Pemphigus vulgaris (PV) is one of a group of chronic, relapsing auto-immune diseases causing blistering of the skin and mucosal membranes.

In pemphigus disorders the immune system perceives the skin and mucous membranes as foreign and an immune response is triggered.  Although it is controllable with heavy immunosuppressive treatment there is no cure available and, if left untreated, the disease can prove fatal.

PV is very rare, with most GPs never encountering the disease.  This can lead to mis-diagnosis of the condition.  Worldwide incidence is approximately 0.5-3 per 100,000 per year and onset usually occurs in middle age (4^th to 6^th decades).

 Causes

Research studies shows a genetic disposition to the disease, but although researchers have identified a variety of possible triggers, these remain speculative.  The possible triggers suggested, include: D-penicillamine derived drugs, some viruses e.g. Epstein-Barr and herpes simplex, foods from the allium family, solar irradiation and long-term stress.
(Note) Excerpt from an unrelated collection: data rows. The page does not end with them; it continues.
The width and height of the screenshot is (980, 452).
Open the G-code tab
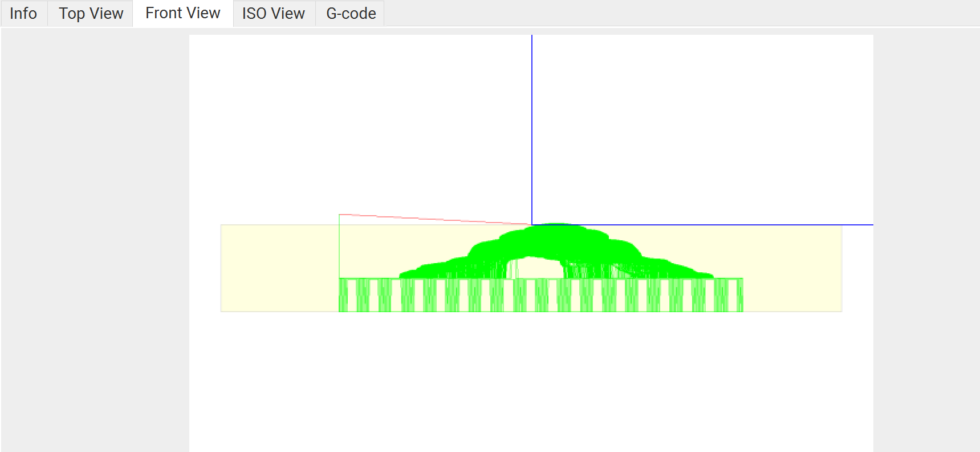[351, 14]
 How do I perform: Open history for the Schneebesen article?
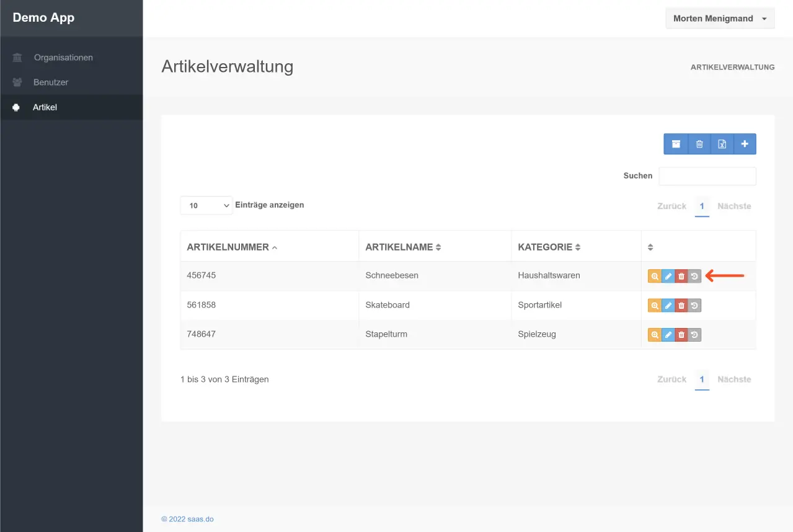[694, 277]
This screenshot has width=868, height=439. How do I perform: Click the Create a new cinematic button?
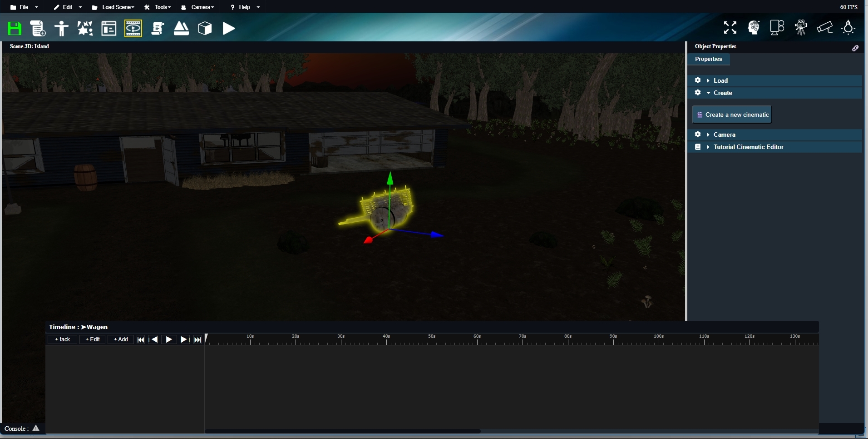[732, 115]
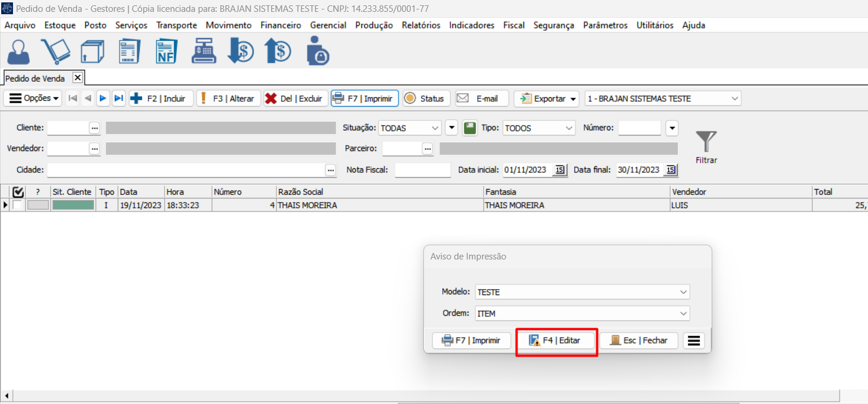Click the Filtrar funnel icon
Viewport: 868px width, 404px height.
pyautogui.click(x=706, y=143)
Affected individuals have high concentrations of antibodies produced by the immune system.  These bind to a specific protein in the skin (desmoglein 3), causing interference with the skin’s normal function and separation of epidermal cells.  This often occurs first in the mouth, but lesions can cover a significant area of the skin.  The disease is non-infectious.

Symptoms

Someone with PV may feel ill a lot of the time, even if the disease is under control.  A patient can be either in remission or have the condition under control, but still experience some blistering lesions.  These burn-like lesions often first occur in the mouth and throat, are extremely painful, and are frequent mis-diagnosed as ulcers.  The sensation has been compared to having a candle burning in the throat.  Consequently pain control is a crucial issue.  Lesions on the skin sometimes hurt, and even if they are not painful, they often itch and burn continuously, which in itself is physically very distressing for the patient.  The pain endured by people with the condition can be very distressing, not only for the person concerned but also for carers.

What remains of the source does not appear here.